··· TASK MATERIAL ···

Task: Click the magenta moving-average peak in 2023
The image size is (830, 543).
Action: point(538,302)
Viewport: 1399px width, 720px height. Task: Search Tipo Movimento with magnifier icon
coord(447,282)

···
··· TASK MATERIAL ···

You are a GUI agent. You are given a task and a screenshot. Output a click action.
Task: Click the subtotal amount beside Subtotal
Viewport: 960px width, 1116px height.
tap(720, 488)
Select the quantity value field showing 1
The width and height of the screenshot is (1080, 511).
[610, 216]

···
··· TASK MATERIAL ···

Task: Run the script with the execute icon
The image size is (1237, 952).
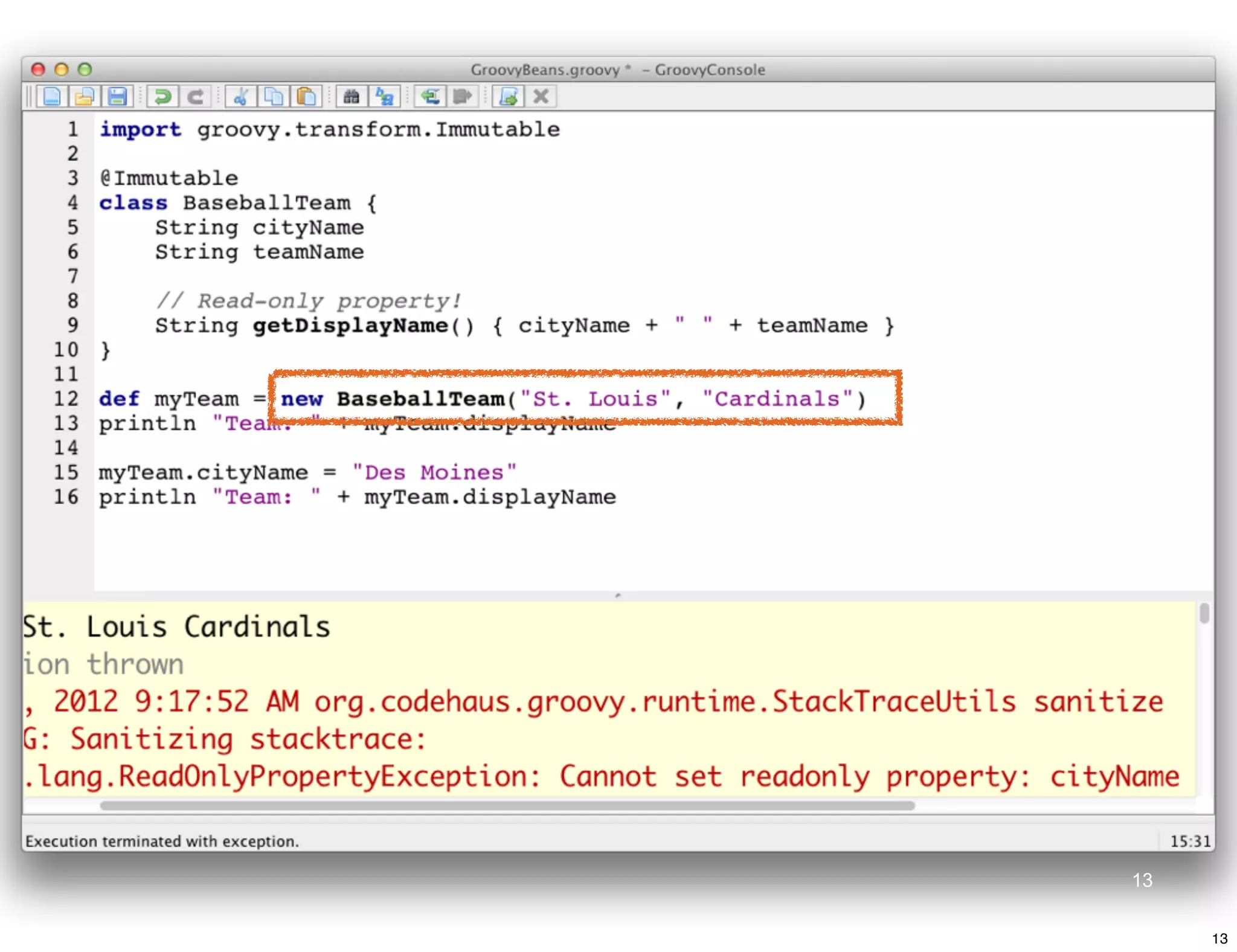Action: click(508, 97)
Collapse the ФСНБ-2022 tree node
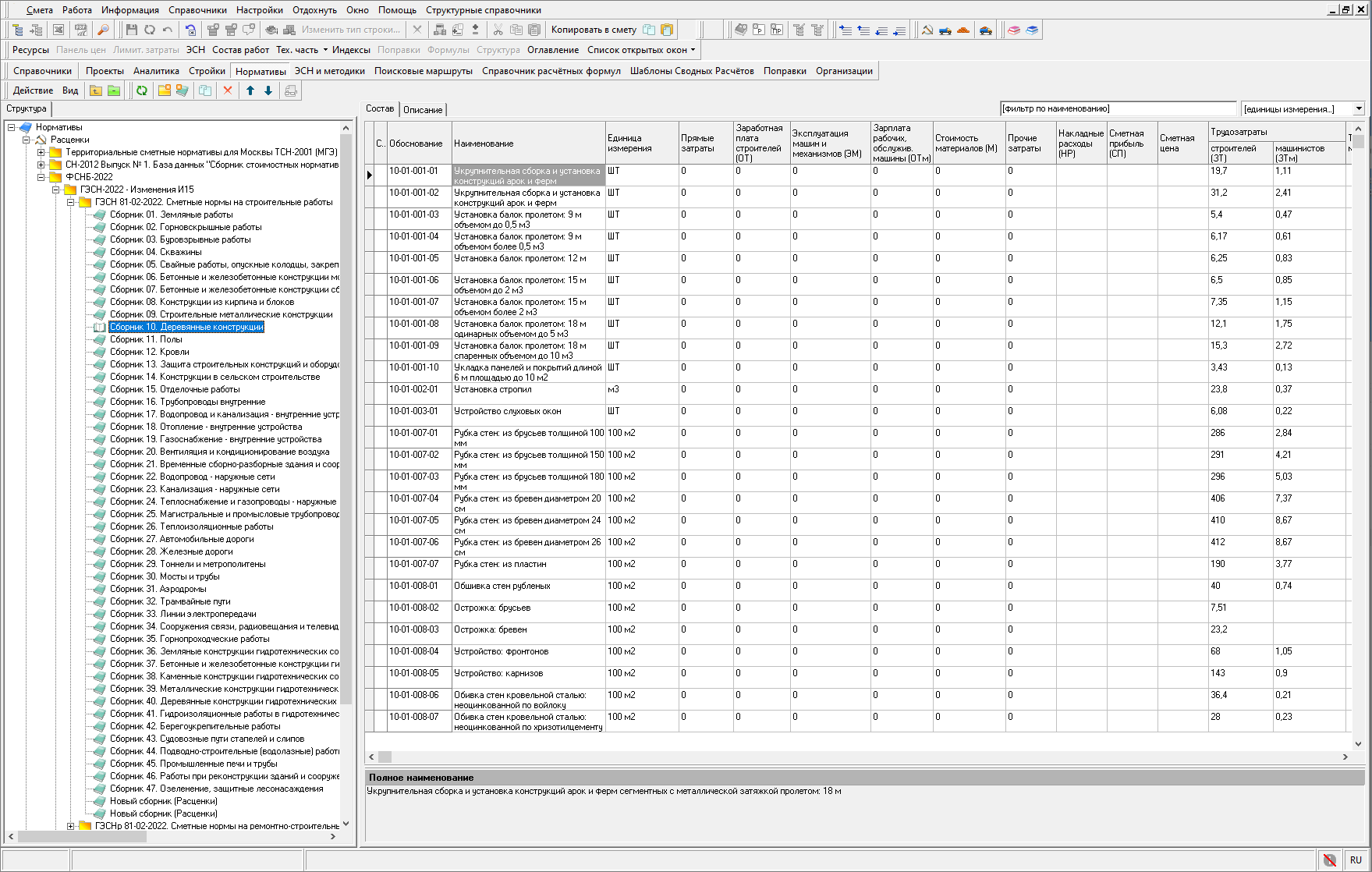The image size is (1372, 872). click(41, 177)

···

Render the listing above as a Markdown table with the columns Row and Text, one numbered row per line, starting at the line that contains "Task: Run the script with the execute icon" and ending at the line that contains "The image size is (1372, 872). click(41, 177)". Skip blank lines and leave the pictures out.

=== FINAL ANSWER ===
| Row | Text |
|---|---|
| 1 | Task: Run the script with the execute icon |
| 2 | The image size is (1237, 952). |
| 3 | Action: click(508, 97) |
| 4 | Collapse the ФСНБ-2022 tree node |
| 5 | The image size is (1372, 872). click(41, 177) |